Data provided:
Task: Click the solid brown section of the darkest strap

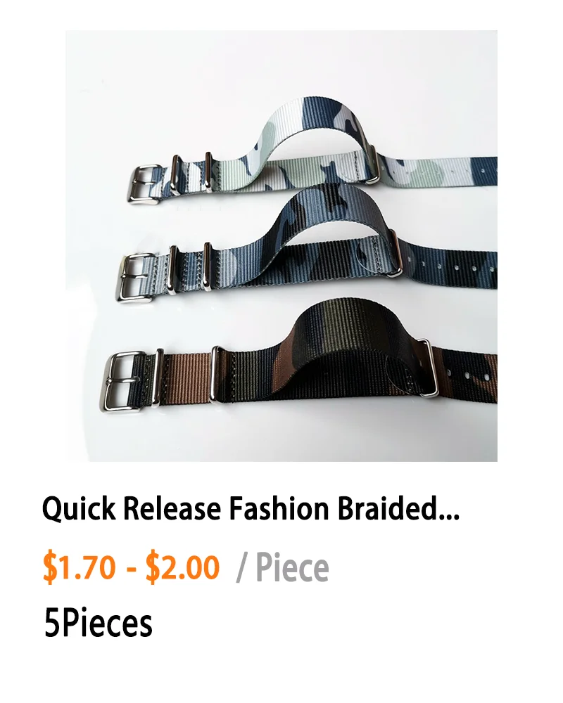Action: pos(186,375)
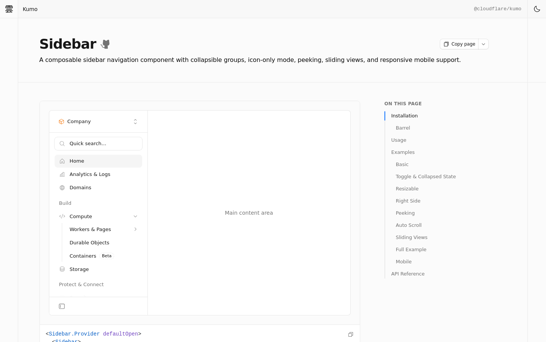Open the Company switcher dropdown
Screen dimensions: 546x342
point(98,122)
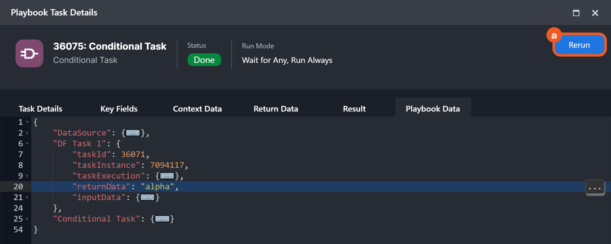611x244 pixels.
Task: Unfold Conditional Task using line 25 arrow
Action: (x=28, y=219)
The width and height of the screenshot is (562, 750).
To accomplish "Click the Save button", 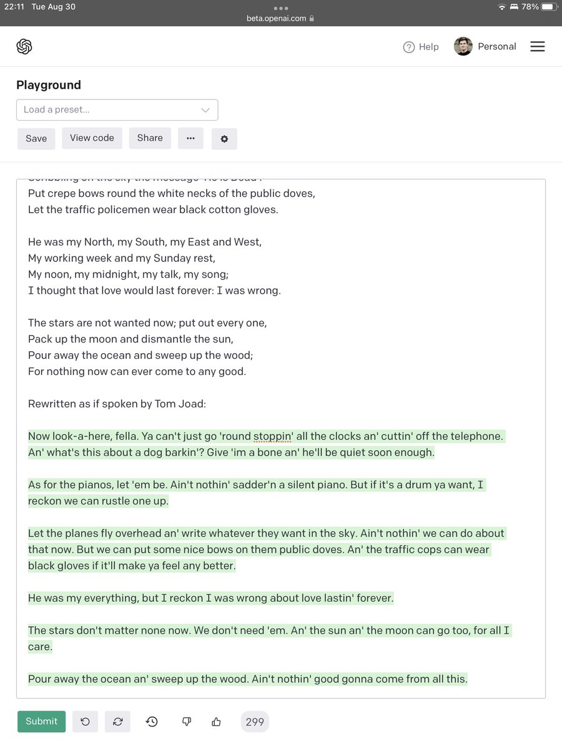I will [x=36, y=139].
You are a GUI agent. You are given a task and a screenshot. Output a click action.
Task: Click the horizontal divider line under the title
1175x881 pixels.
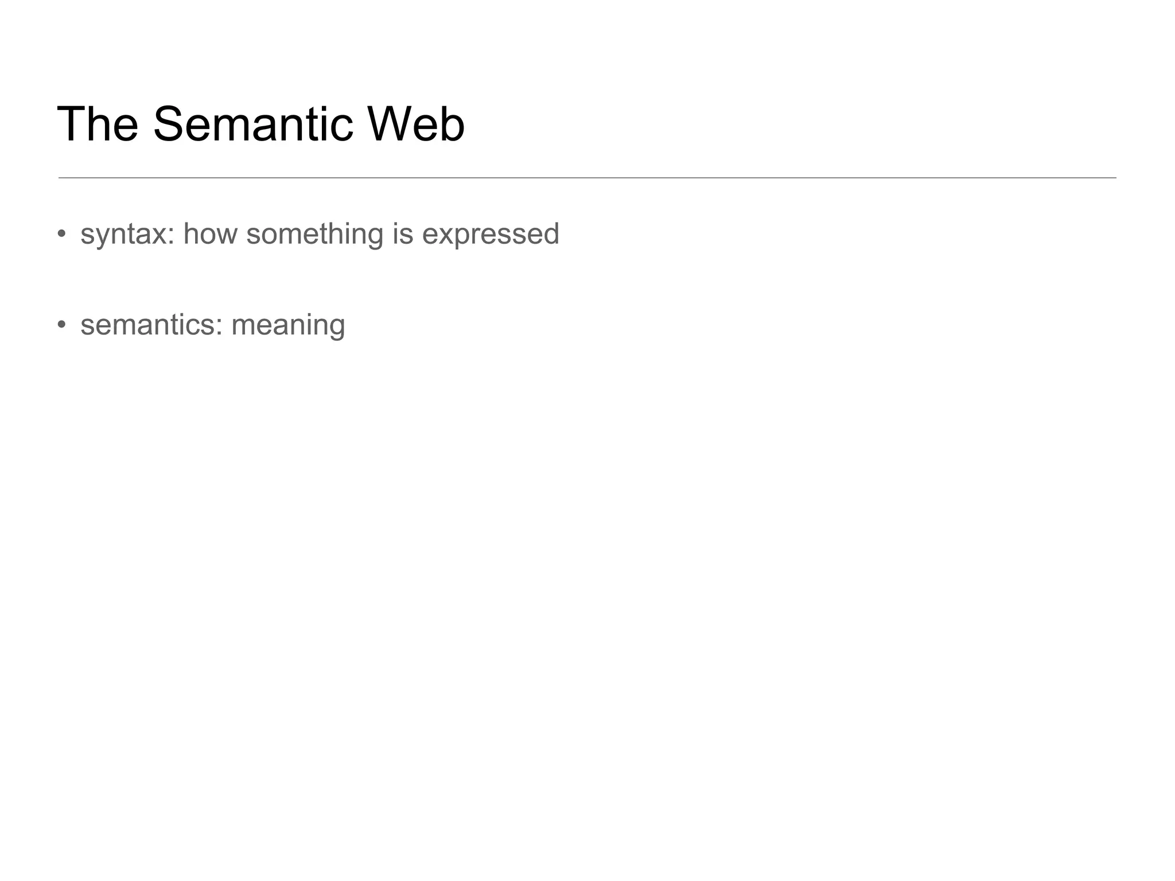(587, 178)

About this exercise: What is needed is an exact restatement of the lines from the line with "Task: Click the horizontal" through the final line of the data, pictures excluded.

Written response:
Task: Click the horizontal divider line under the title
1175x881 pixels.
(587, 178)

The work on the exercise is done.